Hi wisconsinjimmy,
are you a country person? I am and am therefore comfortable with rural analogies.
Lets say you have an automatic tractor and you wish for it to plow a rectangular paddock. You could build 'limit switches' on to the tractor so it knows when it
hits the fence but really its too late, its hit the fence, the switches may stop it from wrecking it but the switches haven't helped it navigate around the paddock
to do its job.
Imagine that somewhere in the paddock there is one rock which pokes out of the ground. If you manually drive the tractor to the rock and then program the tractor
'you are at the rock', and the boundaries of the paddock are 210 yards to the North, 65 yard to the South ...etc. Now the tractor knows where it is and if you let it go to
work it will know where it is based on the distance and direction its travelled since it was 'at the rock'.

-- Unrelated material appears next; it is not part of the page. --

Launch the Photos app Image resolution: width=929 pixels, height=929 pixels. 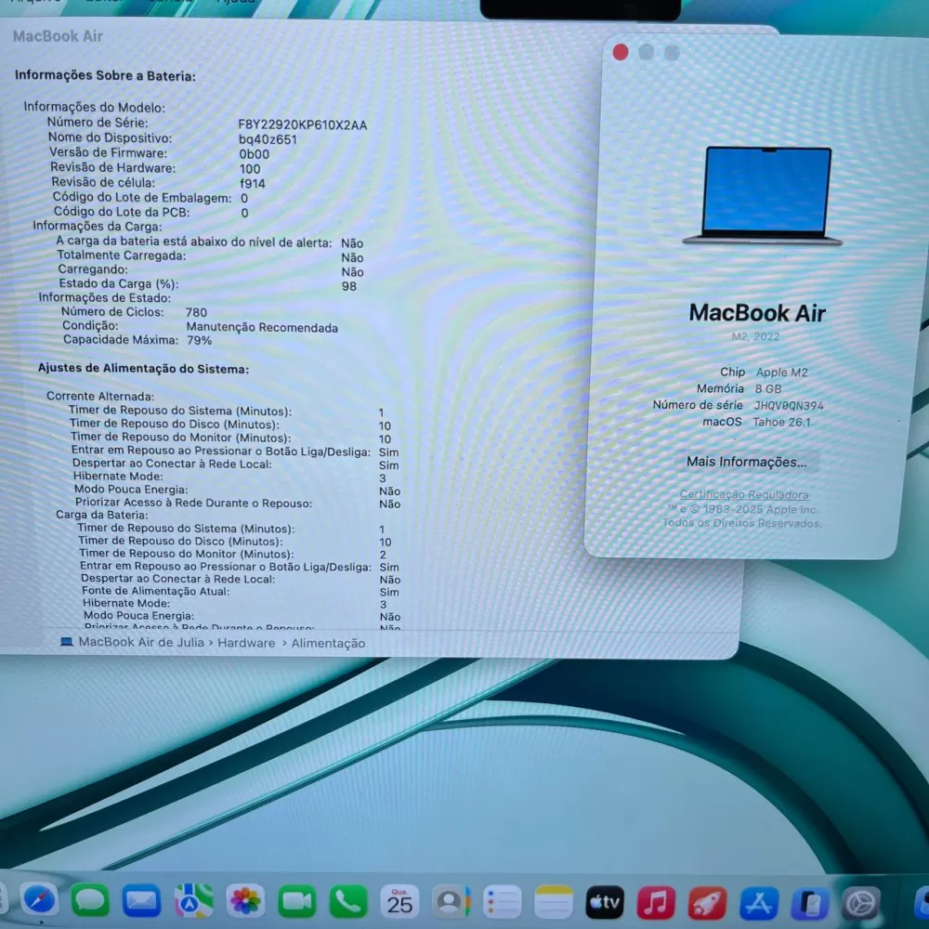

If you had mistakenly programmed the tractor to plow out to 250 yards North of the rock the tractor 'soft limits' will say NO, the boundary is 210 yard North, I can't
go where you want me to go so I'll stop.
That is the essential meaning of soft limits. It absolutely relies on a place 'at the rock'. That place must be exactly the same everytime the tractor is required to plow
that paddock because only then do the boundaries make sense.
For this reason I always argue that home switches ('the rock') are more important than limit switches. It seems that a lot of people disagree with me but I happen
to know some very experienced CNCers who do agree and don't even bother with limit switches. Good reliable home switches and soft limits are the way to go.